Justification: IPSEC is expected to be used to provide necessary
end-to-end security.
Note: It is of course not possible to compress the encrypted part
of an ESP header, nor the cryptographic data in an AH header.
5. TCP: All fields supported by [RFC-2507] should be handled, and in
addition to that also the case when the SYN or FIN bits are set.
Justification: These bits are commonly used today.
6. TCP options: The scheme must support compression of packets with
any TCP option present, even if the option itself is not
compressed. Further, for some commonly used options the scheme
should provide compression mechanisms also for the options.
Justification: Since various TCP options are commonly used,
applicability of the compression scheme would be significantly
reduced if packets with options could not be compressed.
Note: Options that should be compressed are:
- Window scale, [RFC-1323]
- Selective Acknowledgement (SACK), [RFC-2018, RFC-2883]
- Timestamp, [RFC-1323]
2.3. Performance issues
1. Performance/Spectral Efficiency: Must provide low relative
overhead under expected operating conditions; compression
efficiency should be better than for RFC2507 under equivalent
operating conditions.
Justification: Spectrum efficiency is the primary goal here since
the requirements for robustness [see 2. below] is less stringent
for TCP traffic than for UDP(/RTP) [RTP-REQ].
Note: the relative overhead is the average header overhead
relative to the payload. Any auxiliary (e.g., control or
feedback) channels used by the scheme should be taken into
account when calculating the header overhead.
2. Error propagation: For TCP traffic, link layer retransmissions
should be applied to make use of the bandwidth in the most
efficient way. Lost or damaged headers should thus not occur and
therefore it is not a primary goal to have mechanisms for error
propagation avoidance in case of such events.
Jonsson [Page 4]
INTERNET-DRAFT Requirements for IP/TCP ROHC February 23, 2001
Justification: To provide robustness against loss or damage
introduced by the link, efficiency must be sacrificed. Since loss
or damage is not expected for TCP traffic, efficiency should
instead be prioritized. This does not mean that some robustness
should not be provided, if efficiency can still be optimized.

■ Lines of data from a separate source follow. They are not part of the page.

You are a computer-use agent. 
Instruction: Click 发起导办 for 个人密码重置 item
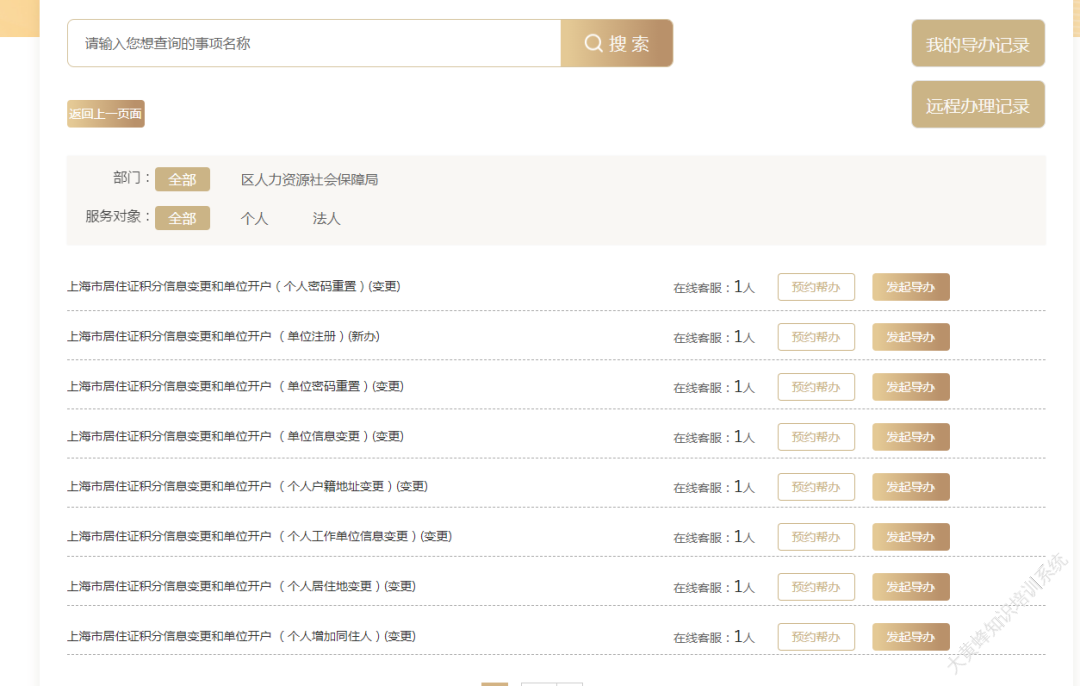click(x=910, y=287)
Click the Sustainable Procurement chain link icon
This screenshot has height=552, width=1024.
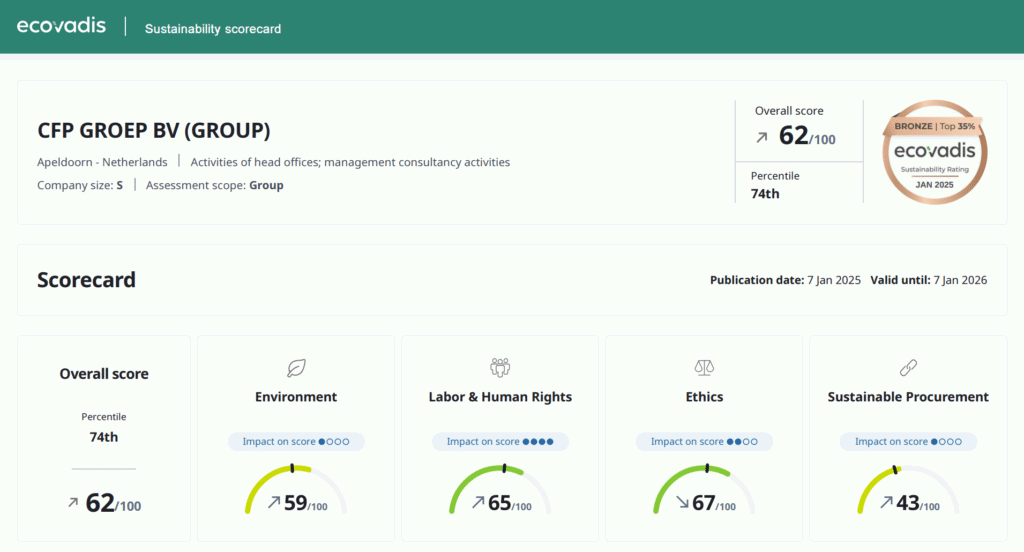(908, 368)
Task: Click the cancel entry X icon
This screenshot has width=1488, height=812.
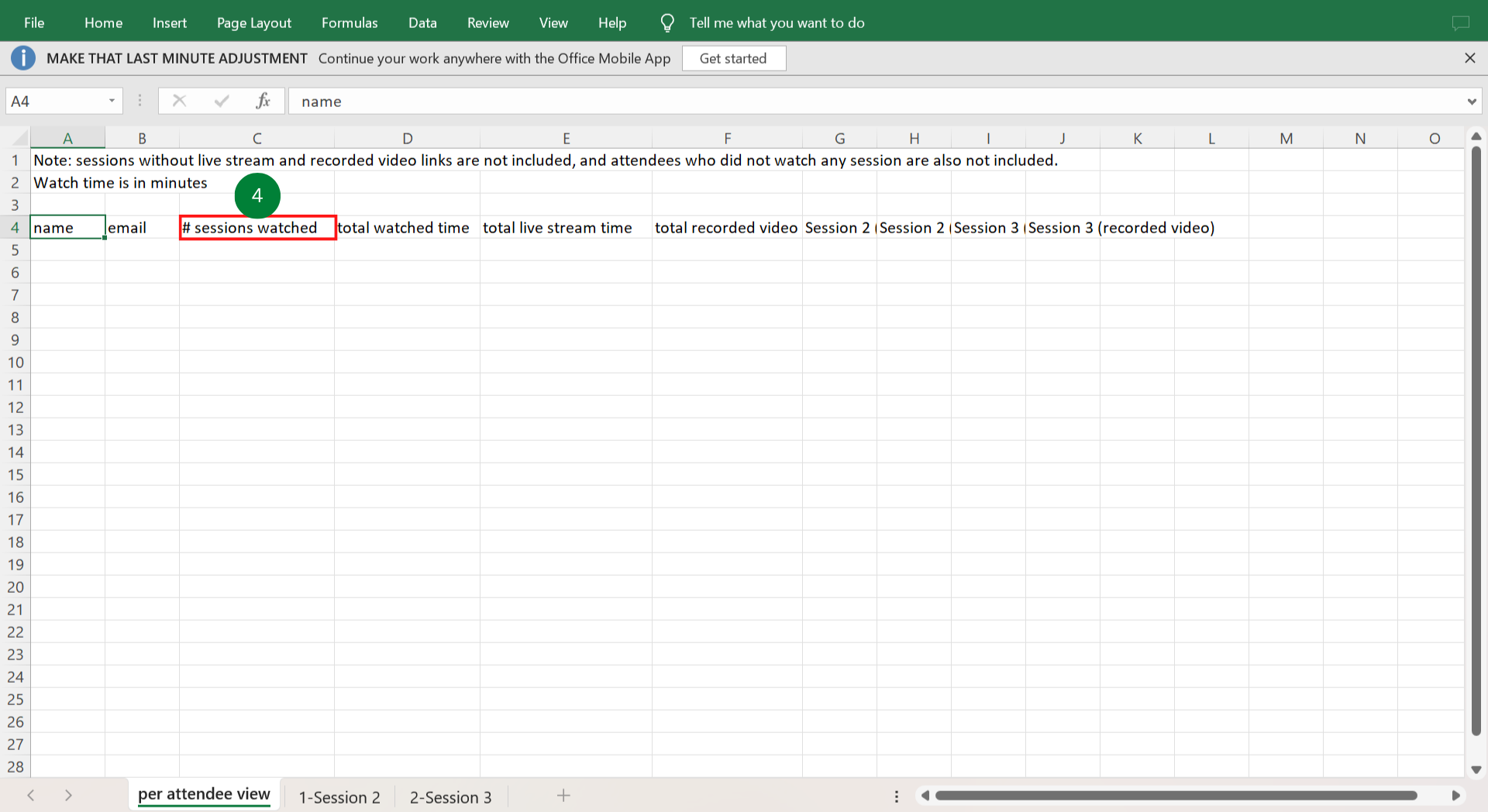Action: point(179,101)
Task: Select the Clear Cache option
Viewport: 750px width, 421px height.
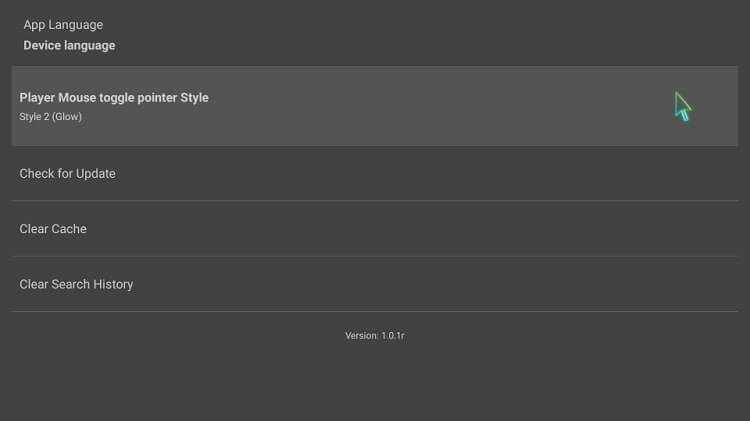Action: (x=375, y=229)
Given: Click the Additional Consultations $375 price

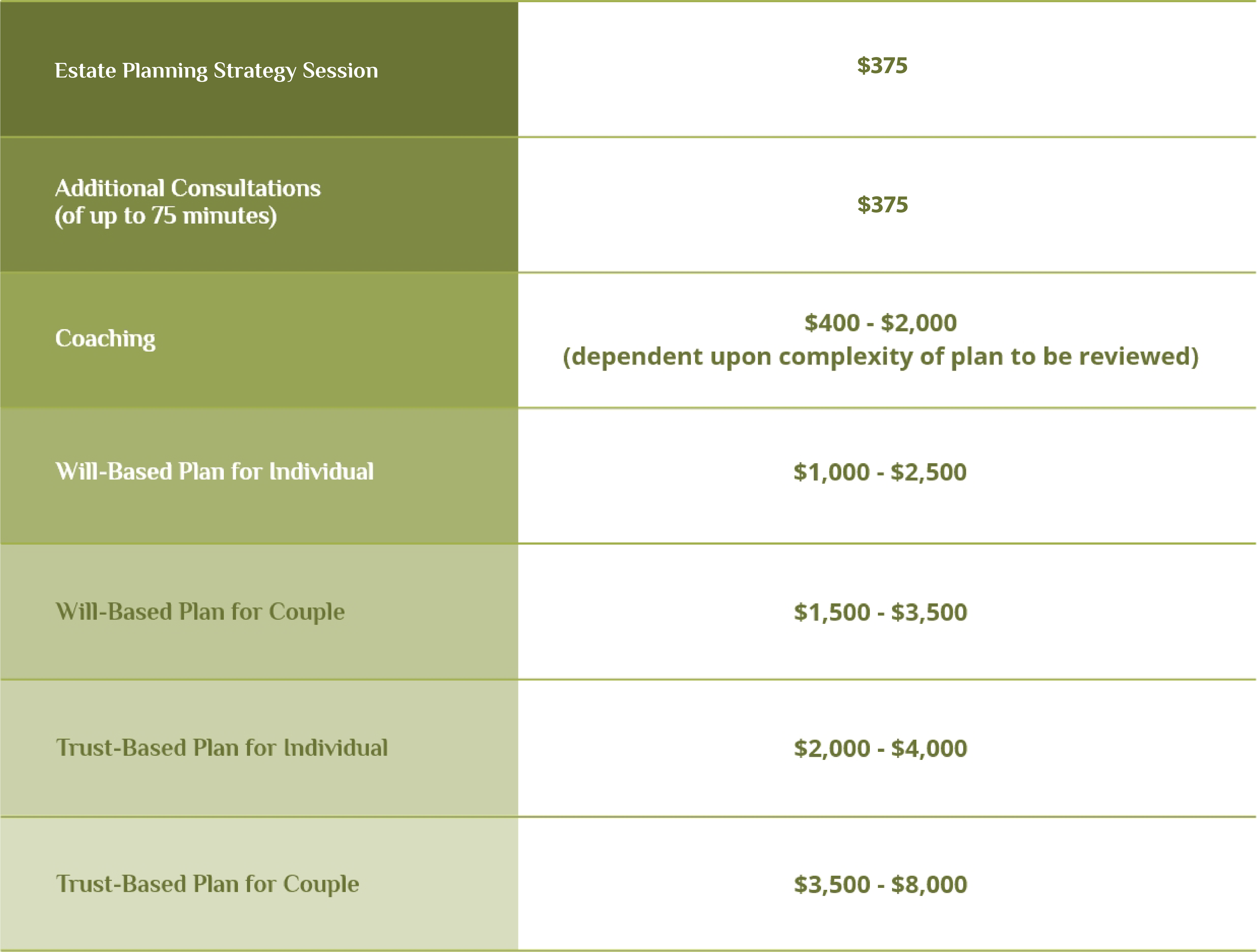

Note: In general, error propagation due to header compression
should be kept at an absolute minimum. Error propagation is
defined as the loss or damage of headers subsequent to headers
lost or damaged by the link, even if those subsequent headers are
not lost or damaged.
Note: There are at least two kinds of error propagation; loss
propagation, where a lost header causes subsequent headers to be
lost or damaged, and damage propagation, where a damaged header
causes subsequent headers to be lost or damaged.
3. Short lived TCP transfers: The scheme should provide mechanisms
for efficient compression of short-lived TCP transfers,
minimizing the size of context initiation headers.
Justification: Many TCP transfers are short-lived. This means
that the gain of header compression could be low since normally
header compression sends full headers initially and small
compressed headers first after the initiation phase.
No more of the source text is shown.